Task to carry out ▸ Print the data that follows exactly.

Stored items
============
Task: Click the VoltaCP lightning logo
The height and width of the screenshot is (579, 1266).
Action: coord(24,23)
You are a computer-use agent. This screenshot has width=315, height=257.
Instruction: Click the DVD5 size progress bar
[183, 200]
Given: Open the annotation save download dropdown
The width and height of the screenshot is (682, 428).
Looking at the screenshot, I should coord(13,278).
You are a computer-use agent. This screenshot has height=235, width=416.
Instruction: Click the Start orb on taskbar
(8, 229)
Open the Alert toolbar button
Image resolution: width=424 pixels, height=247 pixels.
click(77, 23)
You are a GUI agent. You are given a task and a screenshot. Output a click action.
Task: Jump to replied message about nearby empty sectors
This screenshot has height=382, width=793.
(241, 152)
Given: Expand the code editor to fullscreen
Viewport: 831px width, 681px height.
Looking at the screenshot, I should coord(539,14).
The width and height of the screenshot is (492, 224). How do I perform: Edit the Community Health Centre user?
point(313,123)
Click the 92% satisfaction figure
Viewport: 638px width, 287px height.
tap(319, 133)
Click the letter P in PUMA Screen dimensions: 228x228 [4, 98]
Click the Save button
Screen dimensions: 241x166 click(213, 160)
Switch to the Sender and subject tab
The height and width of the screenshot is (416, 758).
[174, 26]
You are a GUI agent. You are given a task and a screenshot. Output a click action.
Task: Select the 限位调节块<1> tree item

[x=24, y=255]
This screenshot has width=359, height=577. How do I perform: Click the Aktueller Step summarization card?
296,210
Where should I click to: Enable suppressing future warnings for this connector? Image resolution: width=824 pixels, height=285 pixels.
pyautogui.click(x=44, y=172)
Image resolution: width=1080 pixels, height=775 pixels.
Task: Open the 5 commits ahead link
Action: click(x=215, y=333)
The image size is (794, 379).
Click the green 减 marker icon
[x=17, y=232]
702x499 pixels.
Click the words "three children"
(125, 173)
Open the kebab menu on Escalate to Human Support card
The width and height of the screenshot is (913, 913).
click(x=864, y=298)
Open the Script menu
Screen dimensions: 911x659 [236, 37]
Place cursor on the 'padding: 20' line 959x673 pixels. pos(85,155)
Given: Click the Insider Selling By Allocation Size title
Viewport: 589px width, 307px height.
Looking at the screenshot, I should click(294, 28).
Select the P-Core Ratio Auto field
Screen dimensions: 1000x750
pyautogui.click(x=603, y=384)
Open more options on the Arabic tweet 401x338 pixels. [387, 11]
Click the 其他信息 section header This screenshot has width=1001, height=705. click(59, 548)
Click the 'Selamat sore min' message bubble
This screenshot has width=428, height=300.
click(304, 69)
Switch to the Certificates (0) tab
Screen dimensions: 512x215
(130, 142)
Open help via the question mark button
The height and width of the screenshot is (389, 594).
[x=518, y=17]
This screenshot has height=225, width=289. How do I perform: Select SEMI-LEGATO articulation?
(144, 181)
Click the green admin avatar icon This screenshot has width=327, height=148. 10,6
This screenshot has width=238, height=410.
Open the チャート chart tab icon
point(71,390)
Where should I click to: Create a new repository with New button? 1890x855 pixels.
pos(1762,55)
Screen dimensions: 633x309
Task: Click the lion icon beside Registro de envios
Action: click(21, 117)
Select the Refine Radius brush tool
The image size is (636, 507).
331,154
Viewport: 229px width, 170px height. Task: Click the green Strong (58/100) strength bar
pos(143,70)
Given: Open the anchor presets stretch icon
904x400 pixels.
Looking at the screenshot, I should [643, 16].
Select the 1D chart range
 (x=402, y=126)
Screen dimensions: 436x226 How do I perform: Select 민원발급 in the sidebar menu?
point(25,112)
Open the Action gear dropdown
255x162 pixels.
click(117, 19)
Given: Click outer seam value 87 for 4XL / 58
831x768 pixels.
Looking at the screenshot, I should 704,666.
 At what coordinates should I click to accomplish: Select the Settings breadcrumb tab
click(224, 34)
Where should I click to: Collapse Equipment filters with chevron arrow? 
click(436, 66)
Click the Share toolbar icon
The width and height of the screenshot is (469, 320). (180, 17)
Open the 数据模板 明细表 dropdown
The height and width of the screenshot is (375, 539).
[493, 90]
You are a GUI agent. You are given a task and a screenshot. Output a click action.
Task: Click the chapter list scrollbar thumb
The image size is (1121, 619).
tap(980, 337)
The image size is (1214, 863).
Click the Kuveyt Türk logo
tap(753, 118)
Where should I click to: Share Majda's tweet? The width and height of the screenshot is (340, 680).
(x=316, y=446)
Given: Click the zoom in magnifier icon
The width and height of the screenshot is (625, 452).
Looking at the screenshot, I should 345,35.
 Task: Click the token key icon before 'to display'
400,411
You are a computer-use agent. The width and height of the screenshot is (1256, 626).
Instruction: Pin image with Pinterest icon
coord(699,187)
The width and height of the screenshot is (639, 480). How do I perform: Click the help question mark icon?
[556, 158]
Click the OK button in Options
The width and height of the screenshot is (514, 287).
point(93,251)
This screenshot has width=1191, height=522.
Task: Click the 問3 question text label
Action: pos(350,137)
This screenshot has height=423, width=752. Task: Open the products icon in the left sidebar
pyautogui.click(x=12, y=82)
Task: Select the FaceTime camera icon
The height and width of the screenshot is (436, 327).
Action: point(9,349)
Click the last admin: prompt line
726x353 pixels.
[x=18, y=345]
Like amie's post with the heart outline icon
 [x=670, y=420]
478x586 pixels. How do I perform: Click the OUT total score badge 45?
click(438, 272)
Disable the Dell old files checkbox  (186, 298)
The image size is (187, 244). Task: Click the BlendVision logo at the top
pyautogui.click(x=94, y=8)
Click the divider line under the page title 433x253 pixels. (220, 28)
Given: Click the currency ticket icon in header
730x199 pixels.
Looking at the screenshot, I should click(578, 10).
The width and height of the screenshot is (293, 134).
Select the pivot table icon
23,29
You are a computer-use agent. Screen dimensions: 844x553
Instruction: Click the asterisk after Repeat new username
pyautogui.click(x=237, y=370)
============
Expected answer ▸
Task: Click the VoltaCP lightning logo
The height and width of the screenshot is (579, 1266).
Action: coord(24,23)
You are a computer-use agent. This screenshot has width=315, height=257.
Instruction: Click the DVD5 size progress bar
[183, 200]
Given: Open the annotation save download dropdown
The width and height of the screenshot is (682, 428).
Looking at the screenshot, I should coord(13,278).
You are a computer-use agent. This screenshot has height=235, width=416.
Instruction: Click the Start orb on taskbar
(8, 229)
Open the Alert toolbar button
Image resolution: width=424 pixels, height=247 pixels.
click(77, 23)
You are a GUI agent. You are given a task and a screenshot. Output a click action.
Task: Jump to replied message about nearby empty sectors
This screenshot has height=382, width=793.
(241, 152)
Given: Expand the code editor to fullscreen
Viewport: 831px width, 681px height.
Looking at the screenshot, I should coord(539,14).
The width and height of the screenshot is (492, 224). How do I perform: Edit the Community Health Centre user?
point(313,123)
Click the 92% satisfaction figure
Viewport: 638px width, 287px height.
tap(319, 133)
Click the letter P in PUMA Screen dimensions: 228x228 [4, 98]
Click the Save button
Screen dimensions: 241x166 click(213, 160)
Switch to the Sender and subject tab
The height and width of the screenshot is (416, 758).
[174, 26]
You are a GUI agent. You are given a task and a screenshot. Output a click action.
Task: Select the 限位调节块<1> tree item

[x=24, y=255]
This screenshot has width=359, height=577. How do I perform: Click the Aktueller Step summarization card?
296,210
Where should I click to: Enable suppressing future warnings for this connector? Image resolution: width=824 pixels, height=285 pixels.
pyautogui.click(x=44, y=172)
Image resolution: width=1080 pixels, height=775 pixels.
Task: Open the 5 commits ahead link
Action: click(x=215, y=333)
The image size is (794, 379).
Click the green 减 marker icon
[x=17, y=232]
702x499 pixels.
Click the words "three children"
(125, 173)
Open the kebab menu on Escalate to Human Support card
The width and height of the screenshot is (913, 913).
click(x=864, y=298)
Open the Script menu
Screen dimensions: 911x659 [236, 37]
Place cursor on the 'padding: 20' line 959x673 pixels. pos(85,155)
Given: Click the Insider Selling By Allocation Size title
Viewport: 589px width, 307px height.
Looking at the screenshot, I should click(294, 28).
Select the P-Core Ratio Auto field
Screen dimensions: 1000x750
pyautogui.click(x=603, y=384)
Open more options on the Arabic tweet 401x338 pixels. [387, 11]
Click the 其他信息 section header This screenshot has width=1001, height=705. click(59, 548)
Click the 'Selamat sore min' message bubble
This screenshot has width=428, height=300.
click(304, 69)
Switch to the Certificates (0) tab
Screen dimensions: 512x215
(130, 142)
Open help via the question mark button
The height and width of the screenshot is (389, 594).
[x=518, y=17]
This screenshot has height=225, width=289. How do I perform: Select SEMI-LEGATO articulation?
(144, 181)
Click the green admin avatar icon This screenshot has width=327, height=148. 10,6
This screenshot has width=238, height=410.
Open the チャート chart tab icon
point(71,390)
Where should I click to: Create a new repository with New button? 1890x855 pixels.
pos(1762,55)
Screen dimensions: 633x309
Task: Click the lion icon beside Registro de envios
Action: click(21, 117)
Select the Refine Radius brush tool
The image size is (636, 507).
331,154
Viewport: 229px width, 170px height. Task: Click the green Strong (58/100) strength bar
pos(143,70)
Given: Open the anchor presets stretch icon
904x400 pixels.
Looking at the screenshot, I should [643, 16].
Select the 1D chart range
 (x=402, y=126)
Screen dimensions: 436x226 How do I perform: Select 민원발급 in the sidebar menu?
point(25,112)
Open the Action gear dropdown
255x162 pixels.
click(117, 19)
Given: Click outer seam value 87 for 4XL / 58
831x768 pixels.
Looking at the screenshot, I should 704,666.
 At what coordinates should I click to accomplish: Select the Settings breadcrumb tab
click(224, 34)
Where should I click to: Collapse Equipment filters with chevron arrow? 
click(436, 66)
Click the Share toolbar icon
The width and height of the screenshot is (469, 320). (180, 17)
Open the 数据模板 明细表 dropdown
The height and width of the screenshot is (375, 539).
[493, 90]
You are a GUI agent. You are given a task and a screenshot. Output a click action.
Task: Click the chapter list scrollbar thumb
The image size is (1121, 619).
tap(980, 337)
The image size is (1214, 863).
Click the Kuveyt Türk logo
tap(753, 118)
Where should I click to: Share Majda's tweet? The width and height of the screenshot is (340, 680).
(x=316, y=446)
Given: Click the zoom in magnifier icon
The width and height of the screenshot is (625, 452).
Looking at the screenshot, I should 345,35.
 Task: Click the token key icon before 'to display'
400,411
You are a computer-use agent. The width and height of the screenshot is (1256, 626).
Instruction: Pin image with Pinterest icon
coord(699,187)
The width and height of the screenshot is (639, 480). How do I perform: Click the help question mark icon?
[556, 158]
Click the OK button in Options
The width and height of the screenshot is (514, 287).
point(93,251)
This screenshot has width=1191, height=522.
Task: Click the 問3 question text label
Action: pos(350,137)
This screenshot has height=423, width=752. Task: Open the products icon in the left sidebar
pyautogui.click(x=12, y=82)
Task: Select the FaceTime camera icon
The height and width of the screenshot is (436, 327).
Action: point(9,349)
Click the last admin: prompt line
726x353 pixels.
[x=18, y=345]
Like amie's post with the heart outline icon
 [x=670, y=420]
478x586 pixels. How do I perform: Click the OUT total score badge 45?
click(438, 272)
Disable the Dell old files checkbox  (186, 298)
The image size is (187, 244). Task: Click the BlendVision logo at the top
pyautogui.click(x=94, y=8)
Click the divider line under the page title 433x253 pixels. (220, 28)
Given: Click the currency ticket icon in header
730x199 pixels.
Looking at the screenshot, I should click(578, 10).
The width and height of the screenshot is (293, 134).
Select the pivot table icon
23,29
You are a computer-use agent. Screen dimensions: 844x553
Instruction: Click the asterisk after Repeat new username
pyautogui.click(x=237, y=370)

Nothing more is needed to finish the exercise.